** EXERCISE BRIEF **
Reproduce the opening lines of the records exactly, please, stopping after the line that contains "Email (366, 1372)".

Data excerpts
=======

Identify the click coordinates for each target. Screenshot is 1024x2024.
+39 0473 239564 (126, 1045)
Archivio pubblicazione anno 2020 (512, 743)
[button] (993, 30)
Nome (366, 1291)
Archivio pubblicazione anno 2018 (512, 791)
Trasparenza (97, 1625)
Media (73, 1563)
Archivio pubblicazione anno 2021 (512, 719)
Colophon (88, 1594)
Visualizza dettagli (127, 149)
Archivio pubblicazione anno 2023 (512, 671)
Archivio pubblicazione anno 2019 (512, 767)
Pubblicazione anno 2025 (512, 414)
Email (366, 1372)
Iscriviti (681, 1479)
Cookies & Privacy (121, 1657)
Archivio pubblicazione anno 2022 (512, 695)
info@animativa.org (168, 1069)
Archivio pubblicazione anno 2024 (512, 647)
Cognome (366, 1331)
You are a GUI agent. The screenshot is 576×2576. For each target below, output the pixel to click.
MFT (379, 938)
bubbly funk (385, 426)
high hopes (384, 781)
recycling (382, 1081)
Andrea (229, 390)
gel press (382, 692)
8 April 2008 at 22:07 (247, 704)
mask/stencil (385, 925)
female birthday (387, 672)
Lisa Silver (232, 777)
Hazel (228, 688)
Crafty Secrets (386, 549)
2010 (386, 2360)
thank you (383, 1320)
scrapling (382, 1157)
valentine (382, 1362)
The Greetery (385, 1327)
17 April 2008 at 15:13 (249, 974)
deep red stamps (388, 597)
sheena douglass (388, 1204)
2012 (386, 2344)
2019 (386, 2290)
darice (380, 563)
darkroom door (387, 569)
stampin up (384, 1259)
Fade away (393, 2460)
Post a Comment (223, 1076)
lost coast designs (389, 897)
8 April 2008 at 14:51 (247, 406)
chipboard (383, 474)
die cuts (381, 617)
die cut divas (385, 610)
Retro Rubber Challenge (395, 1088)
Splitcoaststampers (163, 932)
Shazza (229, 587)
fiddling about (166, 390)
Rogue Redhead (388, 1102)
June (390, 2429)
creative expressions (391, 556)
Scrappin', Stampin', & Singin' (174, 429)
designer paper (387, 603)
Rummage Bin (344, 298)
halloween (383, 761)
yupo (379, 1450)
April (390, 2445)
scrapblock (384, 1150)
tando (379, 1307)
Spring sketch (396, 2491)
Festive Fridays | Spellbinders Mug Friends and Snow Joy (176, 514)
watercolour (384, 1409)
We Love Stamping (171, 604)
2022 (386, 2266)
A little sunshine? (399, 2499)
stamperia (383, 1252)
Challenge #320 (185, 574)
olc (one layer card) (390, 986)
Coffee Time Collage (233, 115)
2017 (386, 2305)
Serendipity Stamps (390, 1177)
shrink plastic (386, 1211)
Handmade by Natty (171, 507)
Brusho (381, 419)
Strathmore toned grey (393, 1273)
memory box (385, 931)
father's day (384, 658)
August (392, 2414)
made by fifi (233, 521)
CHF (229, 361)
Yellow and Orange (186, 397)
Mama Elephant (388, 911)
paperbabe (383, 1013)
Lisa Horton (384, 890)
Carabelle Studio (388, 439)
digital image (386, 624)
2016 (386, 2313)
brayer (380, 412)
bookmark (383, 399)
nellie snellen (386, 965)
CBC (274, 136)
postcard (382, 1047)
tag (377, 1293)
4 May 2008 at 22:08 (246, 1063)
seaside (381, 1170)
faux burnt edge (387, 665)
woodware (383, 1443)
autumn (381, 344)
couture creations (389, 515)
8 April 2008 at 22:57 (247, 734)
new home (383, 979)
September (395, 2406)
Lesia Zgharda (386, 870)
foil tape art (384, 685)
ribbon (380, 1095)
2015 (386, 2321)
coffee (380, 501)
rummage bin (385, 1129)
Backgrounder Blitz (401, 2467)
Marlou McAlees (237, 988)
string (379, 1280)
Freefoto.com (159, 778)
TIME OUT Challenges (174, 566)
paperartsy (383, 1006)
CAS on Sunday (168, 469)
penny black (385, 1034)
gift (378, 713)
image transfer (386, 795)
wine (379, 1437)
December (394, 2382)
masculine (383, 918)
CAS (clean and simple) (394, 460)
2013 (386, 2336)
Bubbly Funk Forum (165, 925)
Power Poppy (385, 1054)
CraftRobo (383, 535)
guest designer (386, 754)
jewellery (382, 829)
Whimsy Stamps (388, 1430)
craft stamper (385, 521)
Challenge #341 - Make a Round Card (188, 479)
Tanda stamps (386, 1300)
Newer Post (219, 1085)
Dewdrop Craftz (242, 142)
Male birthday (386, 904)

=======

** SOLUTION TO THE EXERCISE **
Identify the click coordinates for each target. Screenshot is 1024x2024.
+39 0473 239564 (126, 1045)
Archivio pubblicazione anno 2020 (512, 743)
[button] (993, 30)
Nome (366, 1291)
Archivio pubblicazione anno 2018 (512, 791)
Trasparenza (97, 1625)
Media (73, 1563)
Archivio pubblicazione anno 2021 (512, 719)
Colophon (88, 1594)
Visualizza dettagli (127, 149)
Archivio pubblicazione anno 2023 (512, 671)
Archivio pubblicazione anno 2019 (512, 767)
Pubblicazione anno 2025 (512, 414)
Email (366, 1372)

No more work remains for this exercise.